Cyber Incident Victim: SEA Group
Date:
Feb 2025
Location:
Italy
Summary
A pro-Russian hacker group known as Noname057(16) targeted approximately 20 Italian websites, including those belonging to major banks and Milan's airports managed by SEA Group, in retaliation for critical remarks made by Italian leadership regarding Russia's actions in Ukraine. The attacks, which did not cause significant operational disruptions, were explicitly linked by Italy's cybersecurity agency to political tensions following comparisons between Russian expansionism and Nazi Germany. The same group had previously claimed responsibility for similar cyber operations against Italian institutional websites months earlier. Affected organizations reported no major service interruptions, though SEA Group and some financial institutions declined detailed comment on the incident.
| CIA Posture | Motives | Tactics, Techniques & Procedures |
|---|---|---|
| Available to members | 1 motive | 1 technique |
| Threat Actor | Type | Location |
|---|---|---|
| 1 actor | Available to members | Available to members |
Description
On February 17, 2025, Italy’s cybersecurity agency reported approximately 20 Italian websites experienced cyberattacks attributed to the pro-Russian hacker group Noname057(16). The attacks targeted financial institutions and transportation infrastructure, including Intesa Sanpaolo, Banca Monte dei Paschi, Iccrea Banca, and SEA Group’s Milan Linate and Malpensa airports. The agency linked the incident to escalating diplomatic tensions following Italian President Sergio Mattarella’s February 2025 comparison of Russia’s invasion of Ukraine to Nazi Germany’s pre-World War II expansionism, which had drawn condemnation from Moscow. Noname057(16) explicitly cited Mattarella’s remarks as motivation for the attacks. While the intrusions compromised website functionality, the cybersecurity agency confirmed they did not cause major operational disruptions to the affected organizations.

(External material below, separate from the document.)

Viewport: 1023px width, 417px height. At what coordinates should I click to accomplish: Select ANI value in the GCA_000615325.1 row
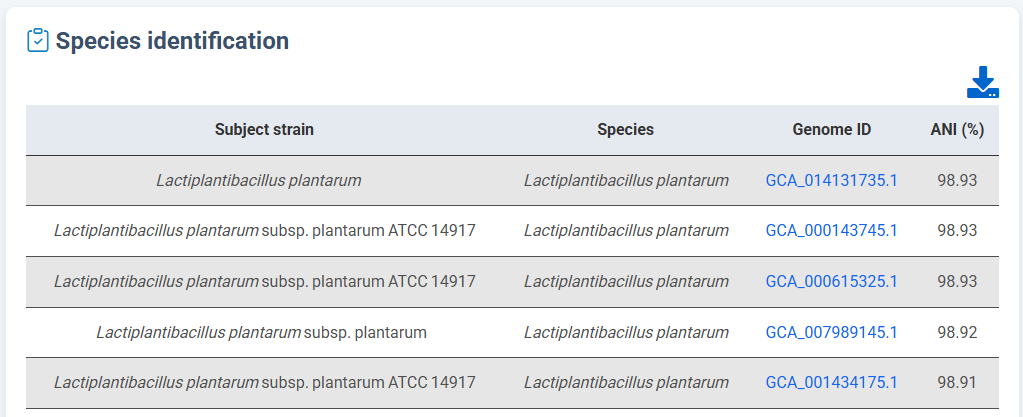coord(957,282)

SEA Group, which operates Milan’s airports, declined to comment on the incident. Iccrea Banca stated it experienced no service disruptions, while Intesa Sanpaolo also offered no public response. Banca Monte dei Paschi did not immediately acknowledge requests for comment. Italy’s cybersecurity agency noted this was not Noname057(16)’s first attack against Italian targets, referencing a prior December 2024 incident where the group compromised approximately 10 institutional websites. The agency’s assessment confirmed the group’s consistent pattern of retaliatory cyber operations following political statements critical of Russia, though the February 2025 attacks remained limited in technical impact despite their broad targeting of high-profile entities.